Merge pull request #6194 from grondo/issue#6144

reject jobs submitted as user root in a multi-user instance

Author: mergify[bot]

src/modules/job-ingest/job-ingest.c

@@ -13,6 +13,7 @@
 #endif
 #include <time.h>
 #include <unistd.h>
+#include <sys/types.h>
 #include <jansson.h>
 #include <flux/core.h>
 #if HAVE_FLUX_SECURITY
@@ -81,9 +82,16 @@ static const double batch_timeout = 0.01;
  */
 static int max_fluid_generator_id = 16384 - 16 - 1;
 
+/* By default, root (userid=0) jobs are rejected at submission
+ * unless the instance owner is also root.

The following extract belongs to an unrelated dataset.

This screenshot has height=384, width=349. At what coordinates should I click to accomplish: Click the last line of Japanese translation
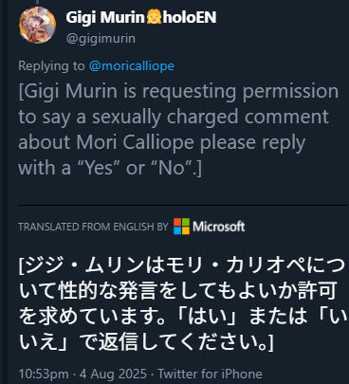[x=145, y=342]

However, for testing
+ * purposes it may be useful to allow root jobs:
+ */
+static bool allow_root_jobs = false;
+
 struct job_ingest_ctx {
     flux_t *h;
     struct pipeline *pipeline;
+    uid_t owner;
 #if HAVE_FLUX_SECURITY
     flux_security_t *sec;
 #else
@@ -574,6 +582,13 @@ static void submit_cb (flux_t *h, flux_msg_handler_t *mh,
         errmsg = error.text;
         goto error;
     }
+    /* Do not allow root user to submit jobs in a multi-user instance.
+     * The jobs will fail at runtime anyway.
+     */
+    if (ctx->owner != 0 && !allow_root_jobs && job->cred.userid == 0) {
+        errmsg = "submission of jobs as user root not supported";
+        goto error;
+    }
     if (pipeline_process_job (ctx->pipeline, job, &f, &error) < 0) {
         errmsg = error.text;
         goto error;
@@ -694,6 +709,9 @@ static int job_ingest_configure (struct job_ingest_ctx *ctx,
         else if (strstarts (argv[i], "max-fluid-generator-id=")) {
             max_fluid_id = argv[i] + 23;
         }
+        else if (streq (argv[i], "allow-root-jobs")) {
+            allow_root_jobs = true;
+        }
         else {
             errprintf (error, "Invalid option: %s", argv[i]);
             errno = EINVAL;
@@ -797,6 +815,8 @@ int job_ingest_ctx_init (struct job_ingest_ctx *ctx,
     ctx->h = h;
     flux_error_t error;
 
+    ctx->owner = getuid ();
+
     /*  Default worker input buffer size is 10MB */
     ctx->buffer_size = "10M";
 

t/t2201-job-cmd.t

@@ -95,6 +95,17 @@ test_expect_success HAVE_FLUX_SECURITY 'flux-job: submit ignores security-config
 		signed.json >submit-signed.out 2>&1 &&
 	grep "Ignoring security config" submit-signed.out
 '
+test_expect_success HAVE_FLUX_SECURITY 'flux-job: submit as root fails' '
+	flux run --dry-run -n1 hostname | \
+	    flux python \
+	    ${SHARNESS_TEST_SRCDIR}/scripts/sign-as.py 0 >signed0.json &&
+	    ( export FLUX_HANDLE_USERID=0 &&
+	      test_must_fail \
+	          flux job submit --flags=signed signed0.json 2>signed0.err \
+	    ) &&
+	test_debug "cat signed0.err" &&
+        grep "submission of jobs as user root not supported" signed0.err
+'
 test_expect_success 'flux-job: can submit jobspec on stdin with -' '
 	flux job submit - <basic.json
 '

t/t2812-flux-job-last.t

@@ -66,6 +66,9 @@ submit_as_root()
 
 # issue #5475
 # Execution may fail but submission should work - enough for this test
+test_expect_success FLUX_SECURITY 'reload job-ingest with allow-root-jobs' '
+	flux module reload job-ingest allow-root-jobs
+'
 test_expect_success FLUX_SECURITY 'run a job as fake root' '
 	submit_as_root true &&
 	FLUX_HANDLE_USERID=0 flux job last